To win customers, businesses tend to revamp marketing and logistics by adapting up-to-date technology, including AI, while neglecting pricing. Even at mature companies with powerful automated pricing engines, humans are still responsible for making the majority of pricing decisions.
In a highly intensive and dynamic market, such an approach seems outdated as it leads to multiple errors, causes a lag in terms of real-time pricing as compared to competitors and, as a result, provokes revenue loss. On top of everything, humans are simply unable to consider all the necessary pricing and non-pricing factors when setting prices. For this reason, customers are attracted to a retailer by a compelling marketing offer and delivery terms and then are deterred by too high a price.
Hence, the price of a product is at the core of rewarding customer experience.
The first movers of the industry, such as Amazon, are increasingly adopting AI-based solutions to improve customer experiences through enhancing pricing managers or even outsourcing a big chunk of pricing decisions to machines. The US retail giant is making as much as 35% of its revenue through its AI-powered price recommendations engine: it offers optimal prices to customers based on their purchasing history.
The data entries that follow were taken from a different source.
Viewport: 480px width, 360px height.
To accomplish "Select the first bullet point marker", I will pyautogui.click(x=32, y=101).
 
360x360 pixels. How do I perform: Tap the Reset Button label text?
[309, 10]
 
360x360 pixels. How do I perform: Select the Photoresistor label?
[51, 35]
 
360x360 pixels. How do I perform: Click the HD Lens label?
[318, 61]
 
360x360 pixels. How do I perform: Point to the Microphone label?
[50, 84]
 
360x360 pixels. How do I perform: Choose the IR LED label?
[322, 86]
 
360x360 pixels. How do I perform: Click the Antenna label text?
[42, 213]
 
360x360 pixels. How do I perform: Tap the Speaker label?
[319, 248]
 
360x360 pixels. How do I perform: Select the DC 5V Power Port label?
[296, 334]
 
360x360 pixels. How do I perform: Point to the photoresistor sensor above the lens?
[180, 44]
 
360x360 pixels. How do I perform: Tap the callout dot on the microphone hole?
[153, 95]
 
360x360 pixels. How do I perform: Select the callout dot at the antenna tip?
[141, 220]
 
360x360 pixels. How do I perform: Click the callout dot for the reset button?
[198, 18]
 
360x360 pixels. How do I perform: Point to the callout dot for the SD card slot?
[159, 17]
Additionally, 40% of manufacturers that presently benefit from AI to make their offers more personalized have used it to customize pricing and promotional campaigns on the fly.
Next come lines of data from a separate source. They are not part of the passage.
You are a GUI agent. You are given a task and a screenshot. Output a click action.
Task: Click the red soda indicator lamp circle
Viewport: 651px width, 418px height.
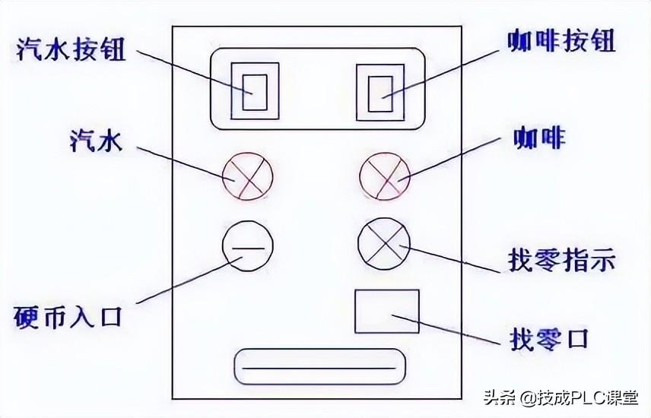coord(247,177)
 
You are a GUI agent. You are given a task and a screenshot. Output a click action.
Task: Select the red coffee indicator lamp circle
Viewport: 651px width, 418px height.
coord(384,177)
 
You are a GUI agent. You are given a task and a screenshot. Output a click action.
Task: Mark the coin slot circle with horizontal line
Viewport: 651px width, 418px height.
coord(247,247)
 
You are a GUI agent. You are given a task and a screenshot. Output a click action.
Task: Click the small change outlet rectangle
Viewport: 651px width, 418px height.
coord(386,311)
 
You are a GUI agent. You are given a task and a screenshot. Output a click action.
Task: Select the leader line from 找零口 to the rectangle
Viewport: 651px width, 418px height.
coord(456,327)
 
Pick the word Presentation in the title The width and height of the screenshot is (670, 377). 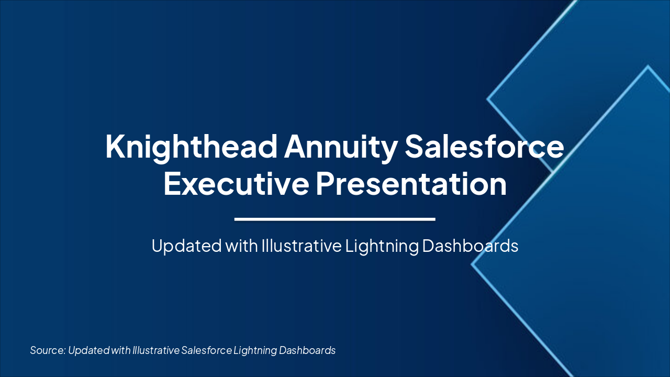pos(411,184)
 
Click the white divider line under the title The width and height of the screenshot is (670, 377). pos(335,219)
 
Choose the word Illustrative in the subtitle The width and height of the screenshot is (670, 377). pos(302,246)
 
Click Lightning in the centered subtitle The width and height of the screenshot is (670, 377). pos(382,246)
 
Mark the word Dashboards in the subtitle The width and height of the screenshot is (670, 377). pos(470,246)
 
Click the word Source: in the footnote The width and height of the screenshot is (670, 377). pos(47,350)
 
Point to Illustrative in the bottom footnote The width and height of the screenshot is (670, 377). pos(155,350)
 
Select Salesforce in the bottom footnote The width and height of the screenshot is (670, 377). pos(206,350)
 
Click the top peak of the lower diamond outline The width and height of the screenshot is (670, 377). pos(648,66)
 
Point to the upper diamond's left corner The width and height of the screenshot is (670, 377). pos(488,98)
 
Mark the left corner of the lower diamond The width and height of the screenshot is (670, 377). pos(472,264)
Why Artificial Intelligence? Retail teams use price optimization powered by artificial intelligence to create the right price perception as the algorithm always knows whether to set higher or lower prices (or keep them the same), which products to reprice, and how high or low the prices should be.
This allows retail teams to receive real-time price recommendations to ensure optimal prices at any given moment and predict the effect of every pricing decision. Errorless self-learning algorithms establish non-linear interconnections between many variables and recommend the right prices for a product or the whole product portfolio based on data regarding customer behaviour, all past transactions of the retailer, profitable and negative pricing decisions, seasonality, stock availability, and the retailer’s business goals — essentially, every relevant piece of data about both pricing and non-pricing factors.
Saved from the routine of data collection and analysis, the retailer’s managers switch to more high-level tasks.
The final results of pricing enhancement usually depend on the retailer’s pre-AI business indicators, the speed of decision-making, and efficiency. However, in general, AI-powered price optimization software showcases the following results:
● Customer LTV soars by 20%;
● Revenue increases by 1% to 5%;
● Margins surge by 2% to 10%;
● Discount approvals decline by 80%.
Retailers need the “fuel” — historical, competitive, sales and Google Analytics data — to feed the algorithms. The data has to be high-quality and well-structured, and span no less than a year. The next step would be to teach the team to trust AI price recommendations; sometimes managers sabotage the suggestions either in fear that the AI solution will render them irrelevant to the company or because they doubt the effectiveness of such recommendations.
Despite the difficulties of adopting an AI-powered price optimization solution, it is an effective tool to build the right price perception in the minds of customers and, as a result, to increase revenue.